SIGSEGV of JDK21+ when using jweak references (possible regression)
Leslie Zhai
zhaixiang at loongson.cn
Tue Sep 26 13:25:35 UTC 2023
Hi Norman,
Strange is why jdk17[1] is not able to reproduce the issue?
[INFO] ------------------------------------------------------------------------
[INFO] Reactor Summary for Netty/Incubator/Codec/Parent/Quic 0.0.51.Final-SNAPSHOT:
[INFO] [INFO] Netty/Incubator/Codec/Parent/Quic .................. SUCCESS [ 0.759 s]
[INFO] Netty/Incubator/Codec/Classes/Quic ................. SUCCESS [ 1.878 s]
[INFO] Netty/Incubator/Codec/Native/Quic .................. SUCCESS [06:26 min]
[INFO] Netty/Testsuite/NativeImage ........................ SUCCESS [ 0.055 s]
[INFO] ------------------------------------------------------------------------
[INFO] BUILD SUCCESS
[INFO] ------------------------------------------------------------------------
[INFO] Total time: 06:29 min
[INFO] Finished at: 2023-09-26T21:19:30+08:00
[INFO] ------------------------------------------------------------------------
-------------- next part --------------
A non-text attachment was scrubbed...
Name: hs_err_pid169206.log.tar.xz
Type: application/x-xz
Size: 19320 bytes
Desc: not available
URL: <https://mail.openjdk.org/pipermail/hotspot-gc-dev/attachments/20230926/db0cd505/hs_err_pid169206.log.tar-0001.xz>
-------------- next part --------------
A non-text attachment was scrubbed...
Name: hs_err_pid183922.log.tar.xz
Type: application/x-xz
Size: 14340 bytes
Desc: not available
URL: <https://mail.openjdk.org/pipermail/hotspot-gc-dev/attachments/20230926/db0cd505/hs_err_pid183922.log.tar-0001.xz>
-------------- next part --------------
hs_err_pid169206.log is fastdebug, and hs_err_pid183922.log is release for jdk[2].

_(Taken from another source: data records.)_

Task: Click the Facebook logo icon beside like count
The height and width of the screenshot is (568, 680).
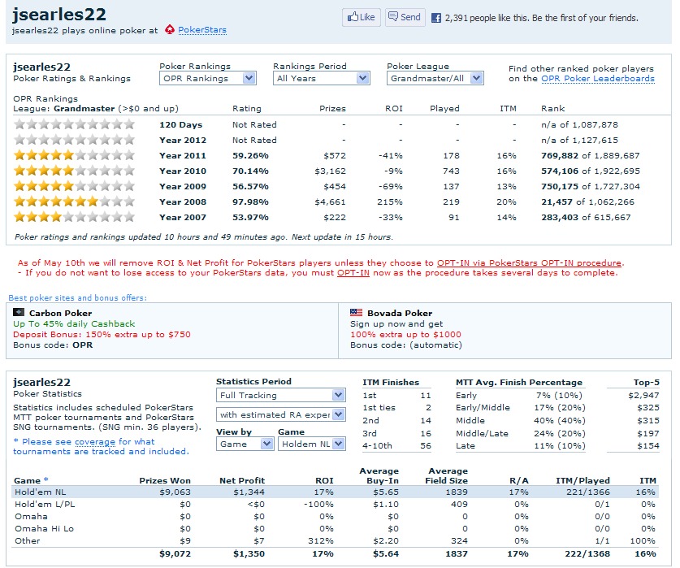Action: [435, 17]
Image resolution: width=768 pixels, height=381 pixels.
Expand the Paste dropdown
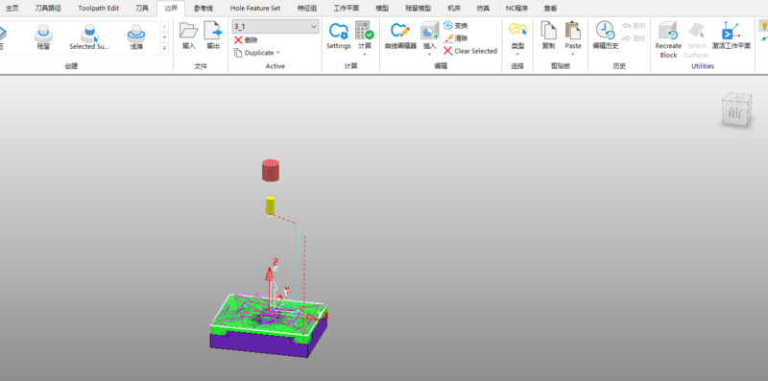(572, 54)
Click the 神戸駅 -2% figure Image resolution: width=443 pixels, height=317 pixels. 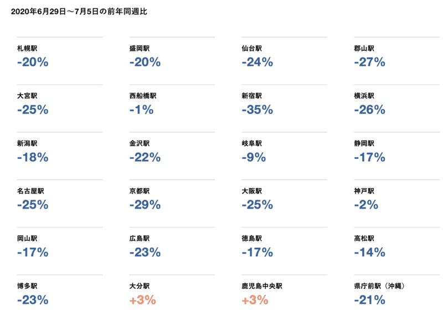(x=366, y=205)
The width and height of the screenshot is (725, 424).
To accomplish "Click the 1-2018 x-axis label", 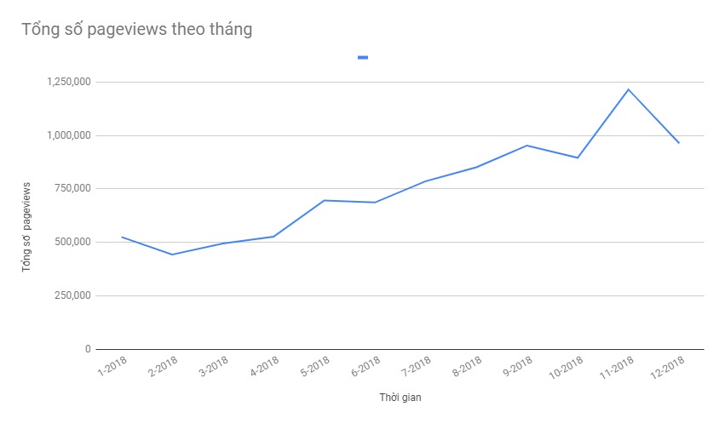I will click(x=112, y=366).
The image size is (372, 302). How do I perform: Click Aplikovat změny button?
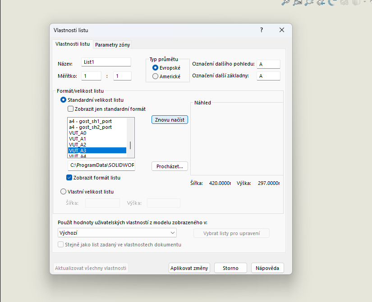[189, 268]
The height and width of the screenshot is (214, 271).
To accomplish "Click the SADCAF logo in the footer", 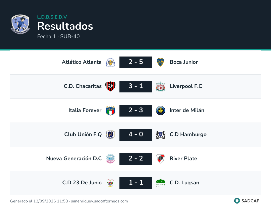I will click(247, 201).
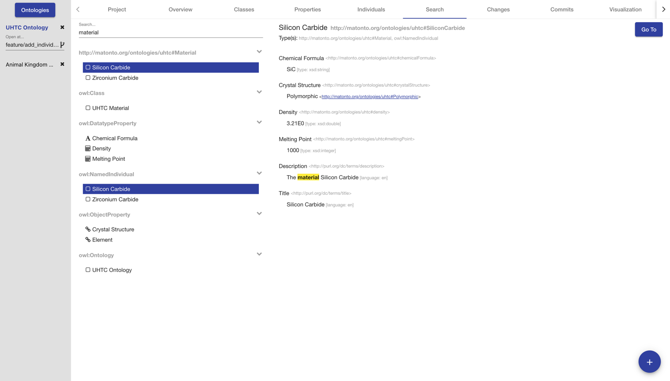Click the Go To button
This screenshot has width=670, height=381.
point(648,29)
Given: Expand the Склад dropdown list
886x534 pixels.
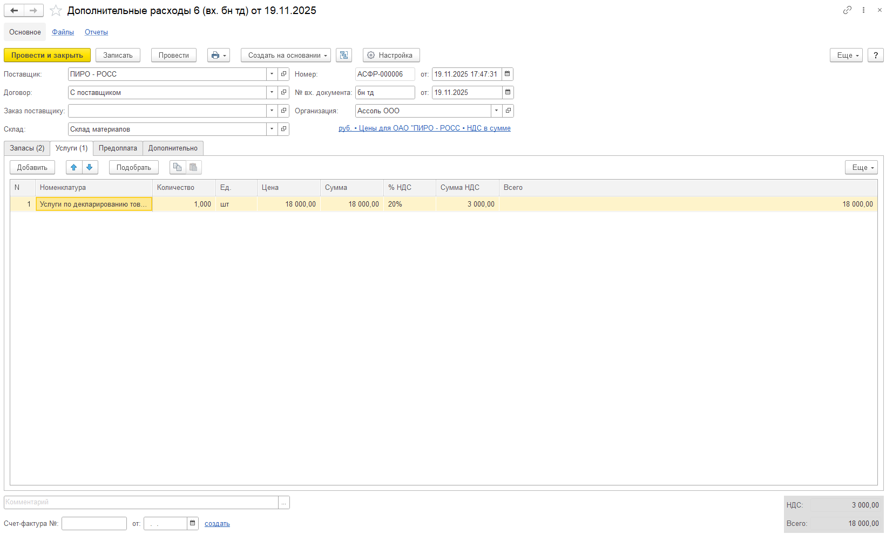Looking at the screenshot, I should click(x=272, y=129).
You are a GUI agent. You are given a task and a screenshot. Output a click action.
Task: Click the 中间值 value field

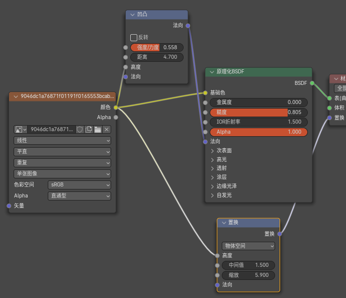(x=248, y=265)
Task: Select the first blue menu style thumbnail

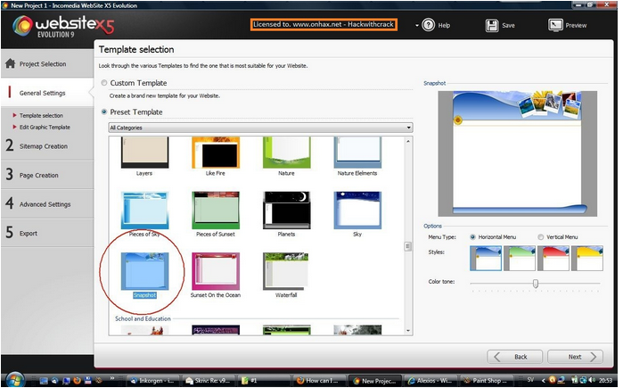Action: click(x=485, y=258)

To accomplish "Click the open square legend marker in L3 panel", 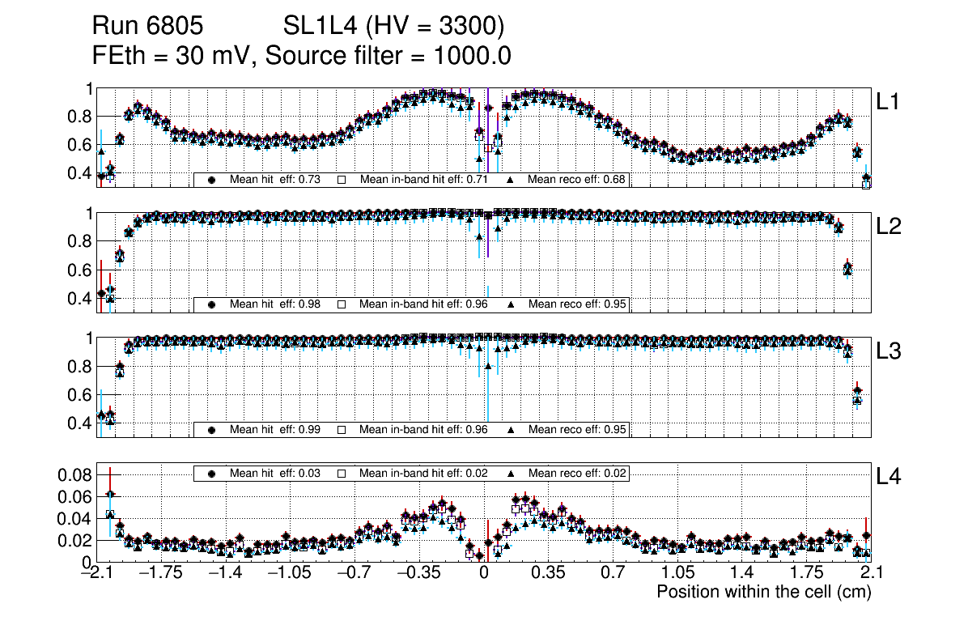I will 342,430.
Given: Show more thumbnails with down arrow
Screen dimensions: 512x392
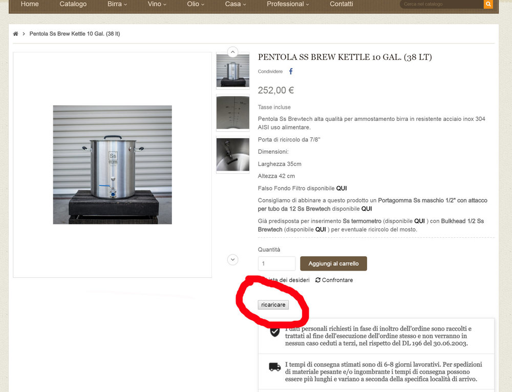Looking at the screenshot, I should [x=232, y=260].
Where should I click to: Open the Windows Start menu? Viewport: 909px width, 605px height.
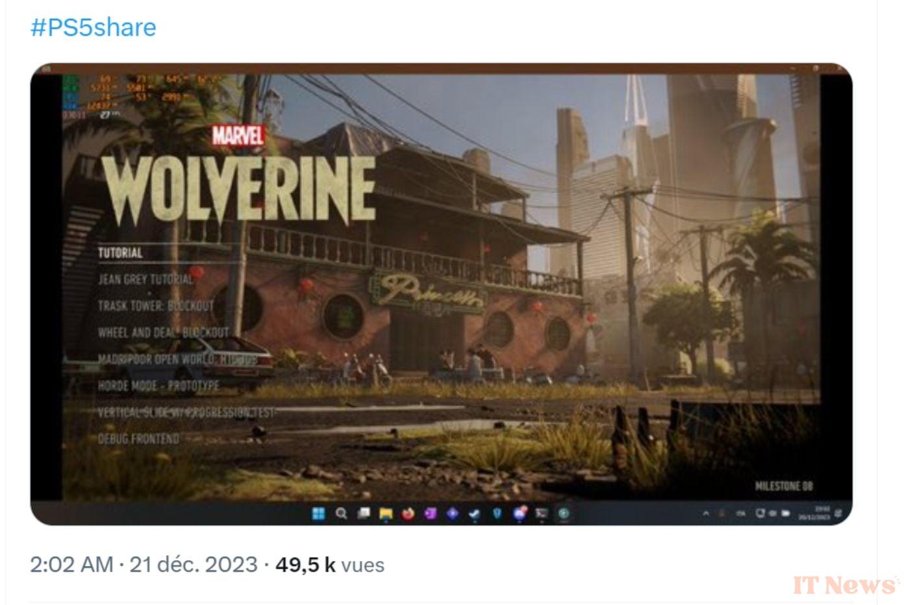[318, 515]
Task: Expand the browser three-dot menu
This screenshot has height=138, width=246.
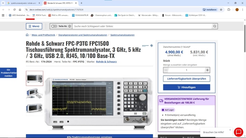Action: pos(243,10)
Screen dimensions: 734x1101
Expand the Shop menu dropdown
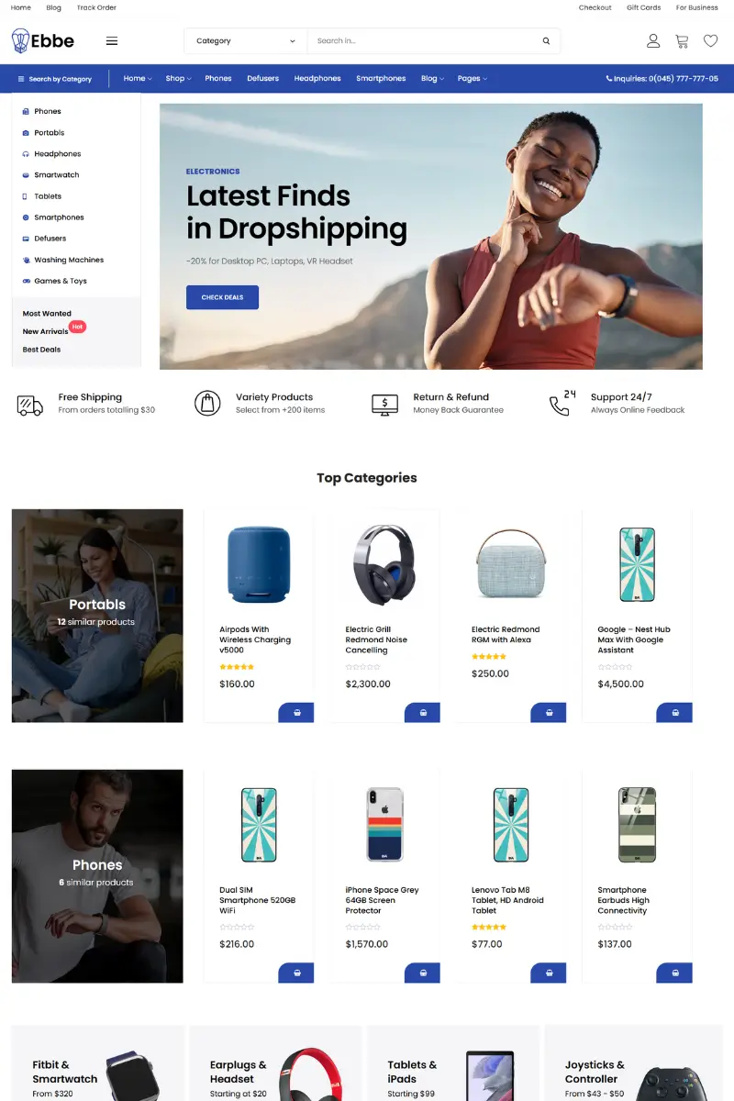[x=178, y=78]
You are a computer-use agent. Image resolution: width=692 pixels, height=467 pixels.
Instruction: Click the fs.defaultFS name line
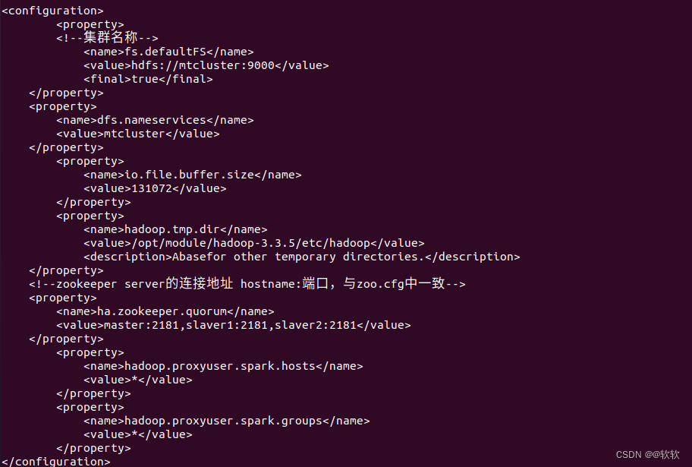point(168,52)
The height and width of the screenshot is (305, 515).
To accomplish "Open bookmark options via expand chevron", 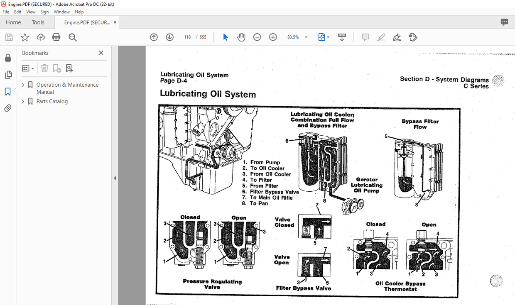I will tap(32, 68).
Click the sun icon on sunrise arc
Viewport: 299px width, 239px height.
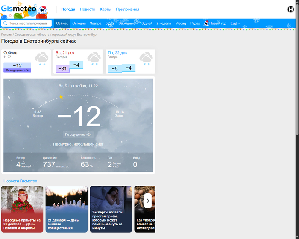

1. https://github.com/openjdk/jdk17u-dev/commit/1d618a30ee57e5bfd4b98107a239b54de3d057bf
2. https://github.com/openjdk/jdk/commit/e510dee162612d9a706ba54d0ab79a49139e77d8
Thanks,
Leslie Zhai
> 2023?9?26? 21:16?Norman Maurer <norman.maurer at googlemail.com> ???
>
> Ha, yes that fixes it..Seems like I missed deleting this line when I introduced the jweak stuff. Thanks a lot for the help. I am really happy that this turns out to be my bug :)
>
> I guess I was just lucky enough with earlier releases that there were no asserts in place yet.
>
> Bye
> Norman
>
>
>> On 26. Sep 2023, at 14:53, Stefan Karlsson <stefan.karlsson at oracle.com> wrote:
>>
>> Hi Norman,
>>
>> Thanks for the detailed description of the problem!
>>
>> I didn't think that this would be a bug in the JVM so I debugged this with a debug build of the JDK and found that the crash happens because the code tries to delete a global handle with the local handles APIs:
>>
>> # Internal Error (/home/stefank/git/jdk/open/src/hotspot/share/runtime/jniHandles.inline.hpp:52), pid=1340857, tid=1340858
>> # assert(is_local_tagged(handle)) failed: precondition
>>
>> I found the offending line by adding a watch point for the address of the handle and reverse-finish:ing with rr. This showed me that the global handle was created here:
>> NETTY_JNI_UTIL_LOAD_CLASS(env, sslTaskClass, name, done);
>>
>> I think this fixes the bug:
>> diff --git a/codec-native-quic/src/main/c/netty_quic_boringssl.c b/codec-native-quic/src/main/c/netty_quic_boringssl.c
>> index c3f9a8e..cae8238 100644
>> --- a/codec-native-quic/src/main/c/netty_quic_boringssl.c
>> +++ b/codec-native-quic/src/main/c/netty_quic_boringssl.c
>> @@ -1394,7 +1394,6 @@ jint netty_boringssl_JNI_OnLoad(JNIEnv* env, const char* packagePrefix) {
>> NETTY_JNI_UTIL_LOAD_CLASS_WEAK(env, sslTaskClassWeak, name, done);
>> NETTY_JNI_UTIL_NEW_LOCAL_FROM_WEAK(env, sslTaskClass, sslTaskClassWeak, done);
>>
>> - NETTY_JNI_UTIL_LOAD_CLASS(env, sslTaskClass, name, done);
>> NETTY_JNI_UTIL_GET_FIELD(env, sslTaskClass, sslTaskReturnValue, "returnValue", "I", done);
>> NETTY_JNI_UTIL_GET_FIELD(env, sslTaskClass, sslTaskComplete, "complete", "Z", done);
>> NETTY_JNI_UTIL_GET_METHOD(env, sslTaskClass, sslTaskDestroyMethod, "destroy", "()V", done);
>>
>> With this patch all the tests passes.
>>
>> HTH,
>> StefanK
>>
>> On 2023-09-26 13:06, Norman Maurer wrote:
>>> Hi all,
>>>
>>> When trying to upgrade our build CI to use JDK21 for netty, we noticed that we were seeing SIGSEGV during GC operations. After days of debugging and looking around I am quite sure this is actually a JDK bug / regression introduced in JDK21.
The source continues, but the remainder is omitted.